Stored data
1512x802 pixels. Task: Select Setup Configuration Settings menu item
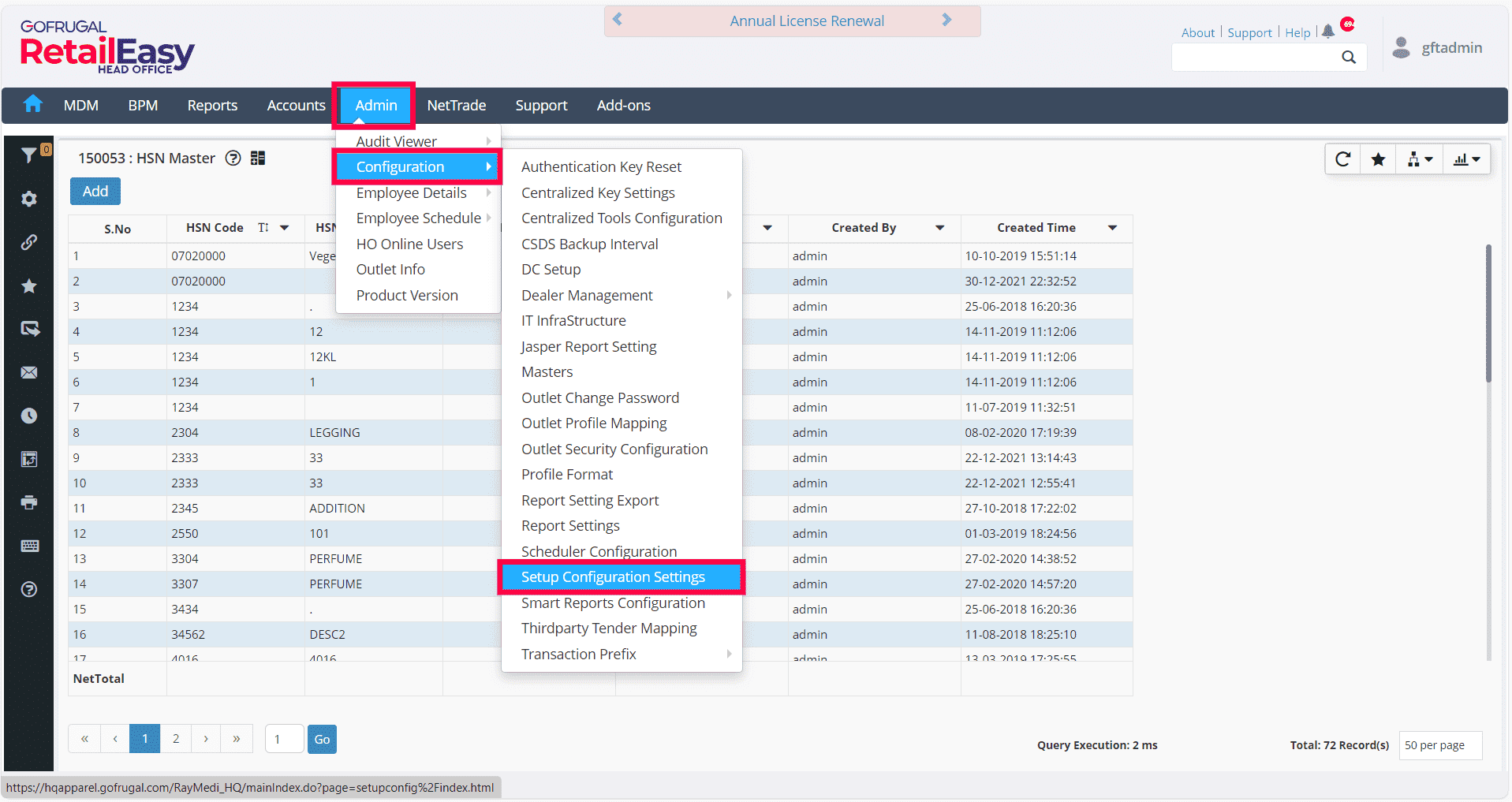(x=613, y=577)
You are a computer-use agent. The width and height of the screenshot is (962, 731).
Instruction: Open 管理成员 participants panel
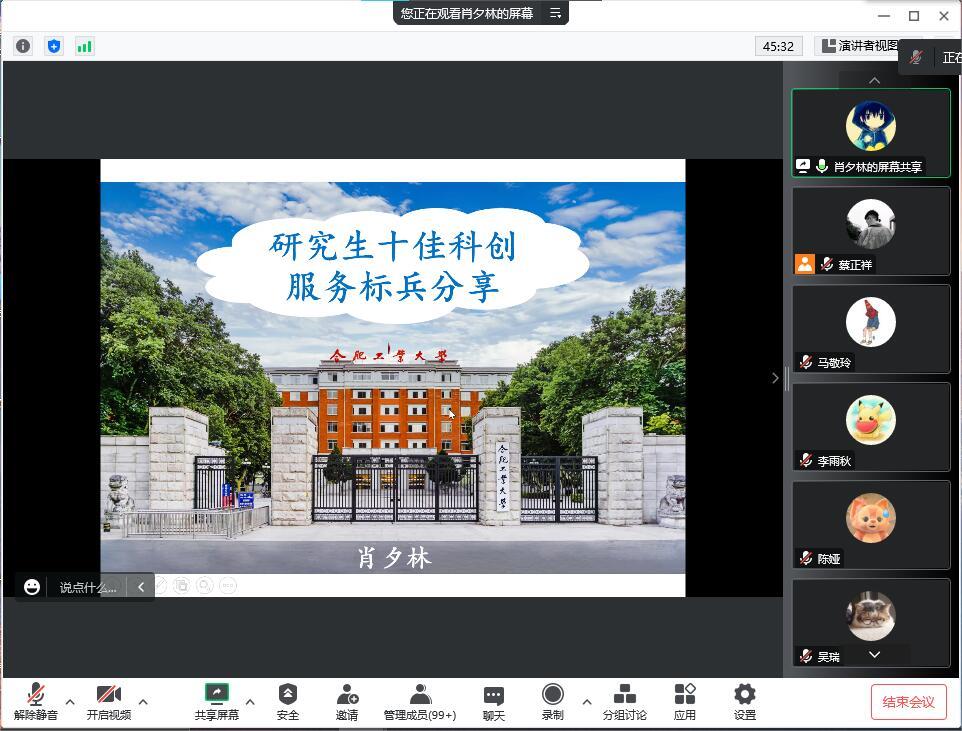[420, 702]
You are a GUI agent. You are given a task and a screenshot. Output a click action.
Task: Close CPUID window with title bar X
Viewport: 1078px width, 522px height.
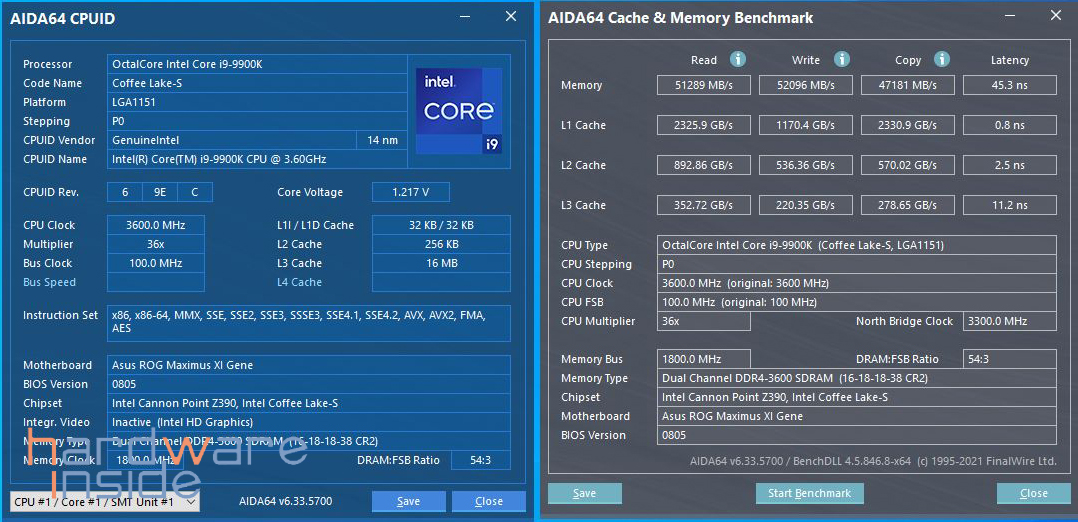[x=511, y=17]
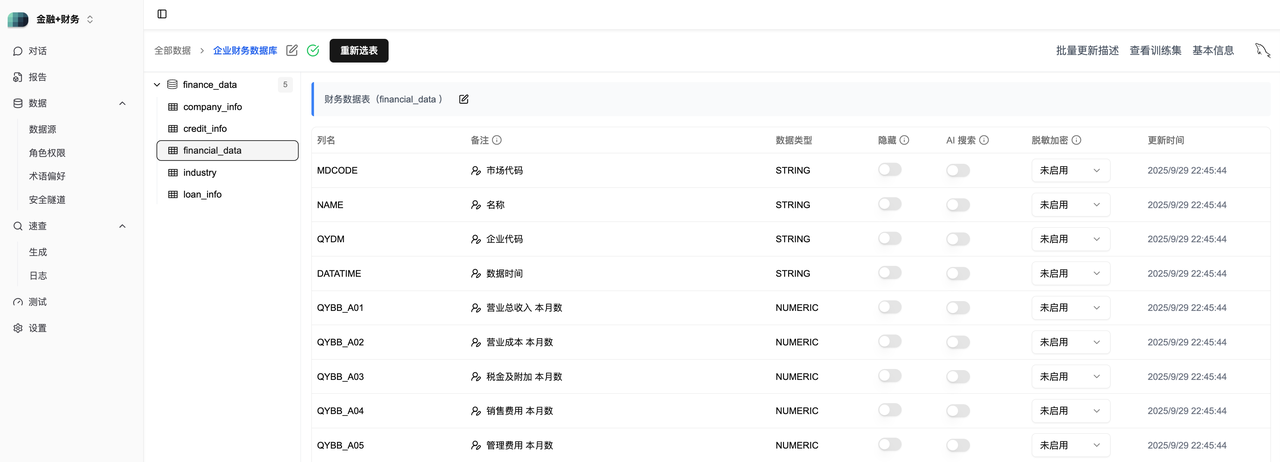Enable AI 搜索 switch for NAME row
The height and width of the screenshot is (462, 1280).
tap(958, 205)

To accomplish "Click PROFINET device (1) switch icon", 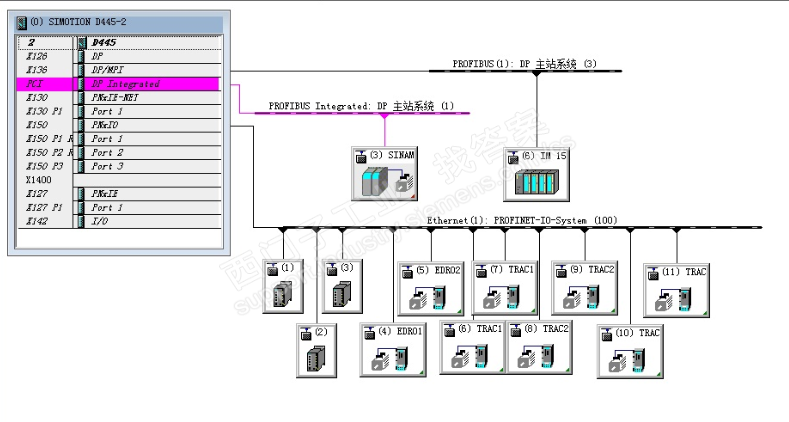I will tap(283, 287).
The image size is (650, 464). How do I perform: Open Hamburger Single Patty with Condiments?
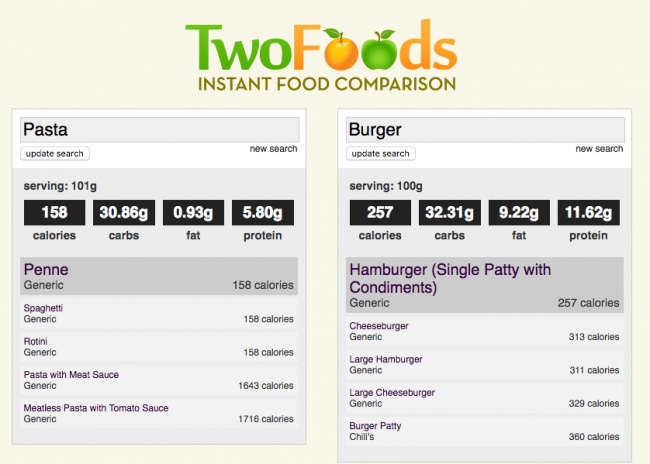pyautogui.click(x=449, y=279)
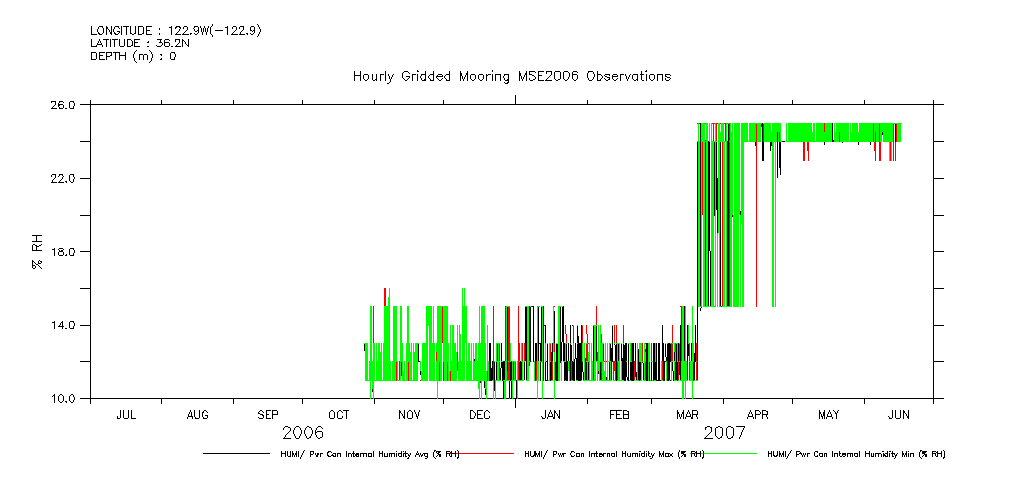Select the 10.0 y-axis tick label
The height and width of the screenshot is (504, 1009).
pos(64,399)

=== Prompt ===
Where does "agent" appear in the records above? Copy every line that has it.

=== Response to this task ===
You are a computer-use agent. The width and height of the screenshot is (962, 731).
You are a GUI agent. You are given a task and a screenshot. Output a click action.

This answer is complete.